Alla scuola, che si trova in una via del quartiere a ridosso del fiume, incontro alcuni degli studenti del progetto «Gente grande». Darlison è un ragazzino dalla carnagione olivastra, capelli neri cortissimi. «Facevo il venditore d’acqua ai semafori», racconta. «Avevo 7 anni quando ho cominciato. Lavoravo insieme a mio padre». Molte ore nel traffico a convincere automobilisti sensibili a dargli qualche reais. «Poi ho incontrato Allison, mi ha convinto a tornare a scuola». William, 13 anni, mi confessa che nel quartiere ci sono molti suoi amici che fanno uso di droga, «cominciano a 10 oppure 11 anni, tirano cocaina e crack». Ci sono bambine che si prostituiscono con uomini anziani per 5 reais, l’equivalente di un franco o quasi, e per tenersi sveglie in strada sniffano cocaina. Alcune di loro sono morte di overdose. In questi contesti degradati è molto diffusa la violenza sessuale, anche in ambito famigliare. I ragazzini girano armati di piccoli fucili a canne mozze. Ogni strada ha un punto di spaccio. Anche Darlison si drogava mentre lavorava ai semafori: «Ti senti meglio, serve a non pensare». È come vivere in un’altra dimensione.

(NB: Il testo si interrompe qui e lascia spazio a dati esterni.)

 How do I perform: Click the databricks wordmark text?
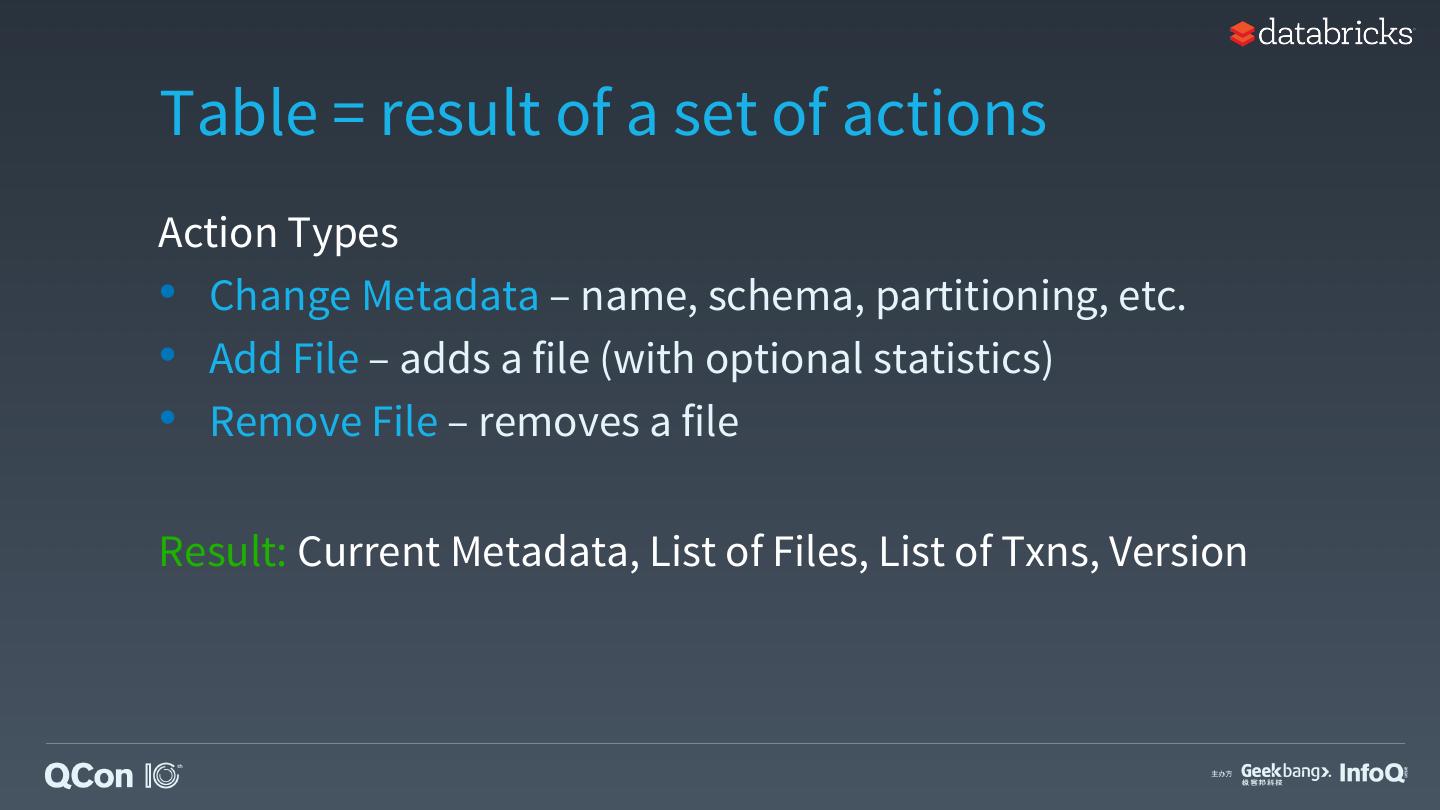1335,33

In auto torniamo verso il centro della città. Prima raggiungiamo la zona dove di solito si esibisce un giocoliere, con il quale l’Associazione Piccolo Nazareno ha già preso contatto, ma non è ancora arrivato, allora ci fermiamo a ridosso di una rotonda con un grande albero al centro. Su un lato c’è un ragazzo che tiene in braccio una bambina. Vende acqua offrendola agli automobilisti. Indossa una camicia celeste, sudata e logora, mostra un cartello dove è scritto «aiutatemi a comprare i pannolini e il cibo per mia figlia». João si avvicina per parlarci. Ha ventidue anni e dice confuso «non conosco l’età di mia figlia, ma potete fare l’esame del Dna, è mia figlia, si chiama Ester». La sua compagna ha partorito la prima volta a 11 anni. «Prima lavoravo in un altro posto, potevo guadagnare anche 400 reais al giorno, ma c’era molta competizione tra noi, molta violenza», sostiene. Qui guadagna di meno ma è più tranquillo.
Quando lo salutiamo il sole sta tramontando. Ci assale la stanchezza. È in quel momento che mi torna in mente il racconto di Marciele, una ragazza di 19 anni che ho incontrato nel pomeriggio. Indossava dei jeans e una maglietta nera, aveva i capelli lisci castani e un sorriso timido che si accendeva, spegnendosi subito dopo, quando ridiventava seria e la voce cambiava tonalità. C’era stato un momento nella sua vita, prima di conoscere Allison e João, che sua madre era depressa: se ne stava tutto il giorno a letto a piangere. Suo padre aveva perso il lavoro e la sorella aveva partorito un figlio con un uomo più anziano e poi era fuggita di casa. «Avevo 11 anni e per aiutare la famiglia vendevo bevande e popcorn durante le partite di calcio», mi ha detto. «Ma una notte tre uomini mi hanno sequestrata e stuprata nella foresta». Marciele è tornata a casa tutta insanguinata ma non ha detto niente a sua madre, voleva proteggerla. Dopo era tornata in strada a vendere latte condensato e banane.
Solo anni dopo, all’età di 15, aveva incontrato i ragazzi del Piccolo Nazareno. «Il progetto mi ha salvato la vita», afferma. «Studiavo di notte e lavoravo di giorno». E adesso riesce a pensare al futuro. Tutto è cambiato, certo, ma certe volte il terrore e i pensieri di quel giorno ritornano: «Fate tutto quello che volete, ho detto a quegli uomini. Ma non ammazzatemi». Poi su di lei è sceso il buio.